*** Begin section ***
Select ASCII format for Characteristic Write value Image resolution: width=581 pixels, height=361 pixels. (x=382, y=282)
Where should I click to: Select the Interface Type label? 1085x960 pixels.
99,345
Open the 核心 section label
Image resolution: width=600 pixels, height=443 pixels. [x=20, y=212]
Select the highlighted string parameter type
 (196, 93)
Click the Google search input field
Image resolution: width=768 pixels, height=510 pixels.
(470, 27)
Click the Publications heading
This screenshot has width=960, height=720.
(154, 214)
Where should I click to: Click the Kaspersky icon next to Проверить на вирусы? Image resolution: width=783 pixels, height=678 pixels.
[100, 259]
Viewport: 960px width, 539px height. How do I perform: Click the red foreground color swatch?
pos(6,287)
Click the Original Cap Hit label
*** End section ***
Reproduce the whole listing word for word.

== Solution for this problem ==
Select ASCII format for Characteristic Write value Image resolution: width=581 pixels, height=361 pixels. (x=382, y=282)
Where should I click to: Select the Interface Type label? 1085x960 pixels.
99,345
Open the 核心 section label
Image resolution: width=600 pixels, height=443 pixels. [x=20, y=212]
Select the highlighted string parameter type
 (196, 93)
Click the Google search input field
Image resolution: width=768 pixels, height=510 pixels.
(470, 27)
Click the Publications heading
This screenshot has width=960, height=720.
(154, 214)
Where should I click to: Click the Kaspersky icon next to Проверить на вирусы? Image resolution: width=783 pixels, height=678 pixels.
[100, 259]
Viewport: 960px width, 539px height. How do I perform: Click the red foreground color swatch?
pos(6,287)
Click the Original Cap Hit label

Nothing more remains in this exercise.